The ups were, like Russell, humor and mockery of pretention, and his resonant baritone with a very high tenor extension. (He was a Metropolitan Opera National Council winner, though he claims to have entered on a whim and never went the usual route for singers in training, though he studied with famed tenor George Shirley, the first Afro-American tenor to sing a major role at the Met.)
He made his entrance doing Tosca's death scene, making mention of the Met's last production, which used a body double for her leap at Castell Sant'Angelo and talked about his background. "As a child, I used to stage some tricycle accidents, to see if someone would stop and ask if I was okay," he recalls. As an adult, in some ways, he thinks of himself as the shadow version of a wedding singer: a funeral singer.
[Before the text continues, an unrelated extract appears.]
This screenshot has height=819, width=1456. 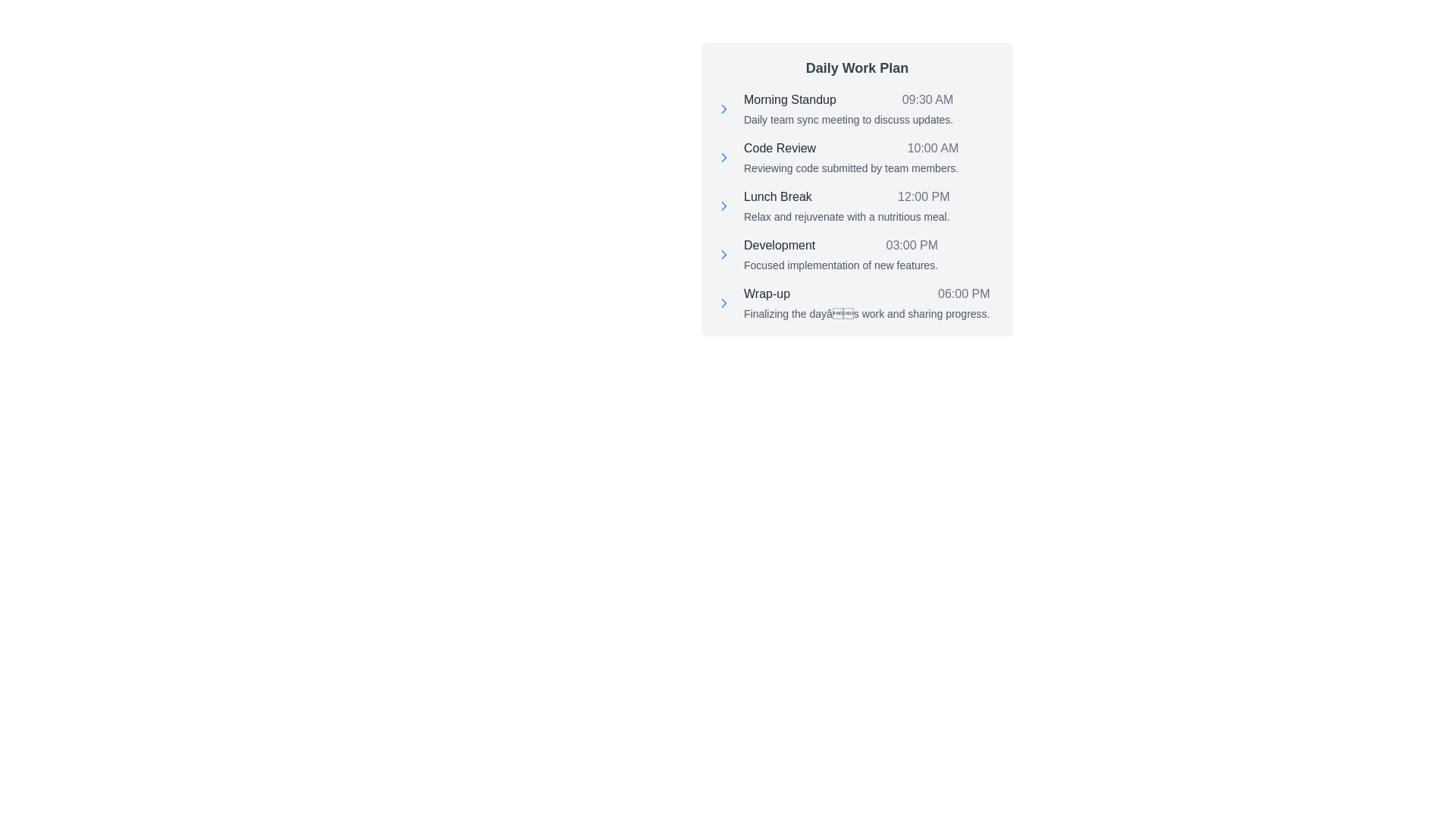 What do you see at coordinates (846, 216) in the screenshot?
I see `the descriptive text element located below the 'Lunch Break' and '12:00 PM' text elements, which provides additional details about the scheduled activity` at bounding box center [846, 216].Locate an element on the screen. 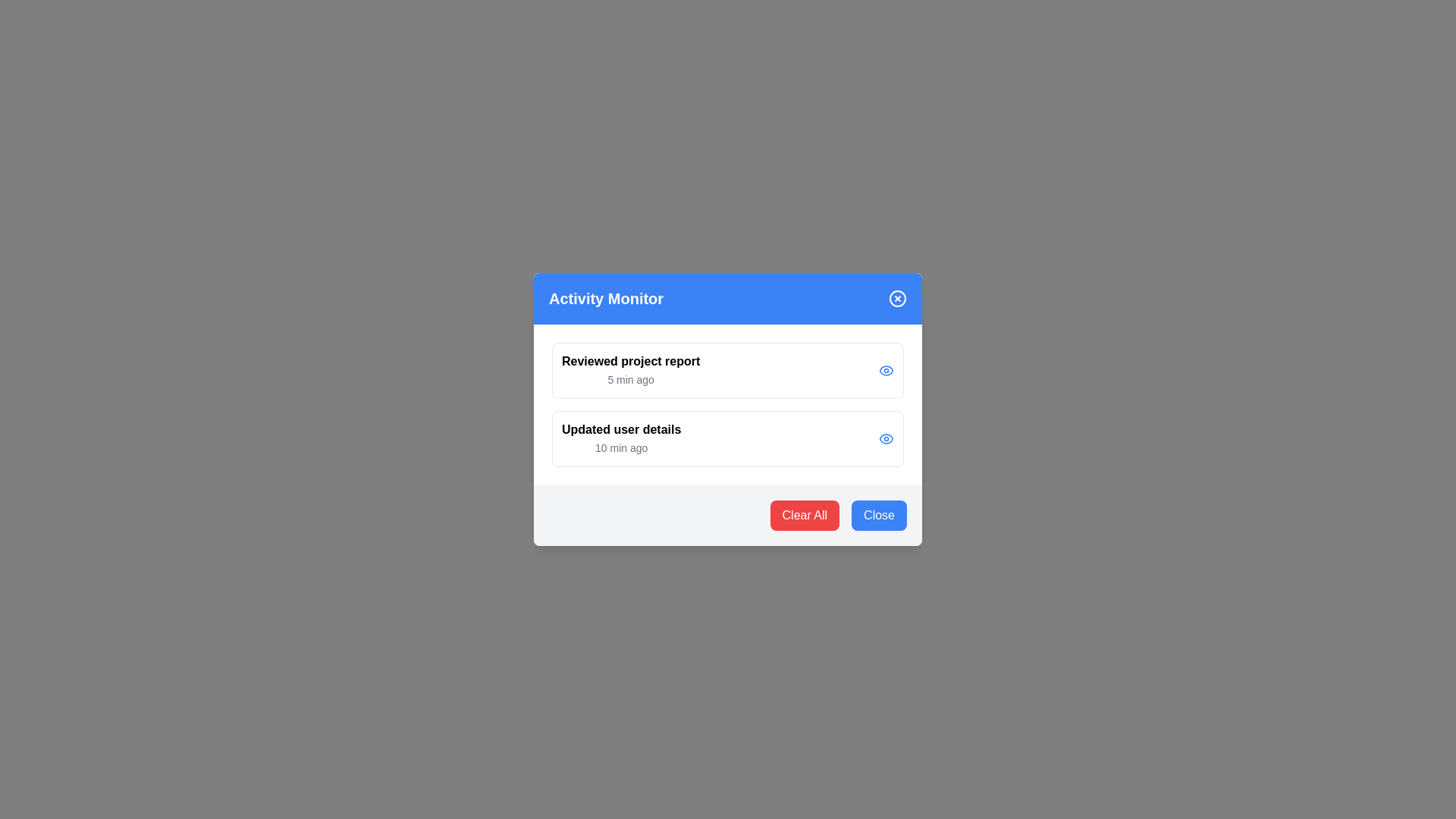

Besides excerpts from the modern opera canon, Keckler added a couple of his own pieces, tied to autobiographical elements in his monologue: "Opera Pirate" and "Smoke Song." I particularly liked the former--the "pirating" being the kind that copies recordings"--a stylish piece, in Italian and (memorably) in the style of Mozart that told of his life of "crime." But "Smoke Song" has a hilarious reference to a death row prisoner who is embittered because, for his last meal, he was given spaghetti rather than the Spaghetti-O's that he asked for.
Among his funniest observations were his view of the character Orfeo (from several operas) as "the patron saint of opera death," who charms his way into the underworld, and those relating to Monteverdi's "Lasciatemi morire, (Let me die)," which gave the evening its name. It's a fragment of an aria about death that is all that remains from an otherwise lost opera about Ariadne auf Naxos.
Shortly thereafter, he turns his podium into a coffin and lies down, not moving a muscle until the very end of the evening. This turned out to be a big mistake from my view, despite the high quality of singing from soprano Veronica Chapman-Smith, mezzo Natalie Levin and countertenor Augustine Mercante, and the interesting excerpts from operas that ranged from Purcell's DIDO AND AENEAS to Debussy's PELLEAS.
Rather than death scene after death scene, by Verdi, Rossini, Donizetti, Massenet and Puccini, among many others, the show seemed to lack some pithy commentary about the arias by Keckler. I'm sure that this piece has a long way to go in development--but it's definitely a case where more Keckler is never enough, particularly when the piece ends with the performance of someone else, dancer-actor Saori Tsukada, rather than the creator. Like death scenes, the audience came for him--and he should give them what they want
Kudos should go out to arranger Matthew Dean Marsh, lighting designer Evelyn Swift Shuker, sound designer Isaac Levine, video by Lianne Arnold and, especially, costume designer Diego Montoya.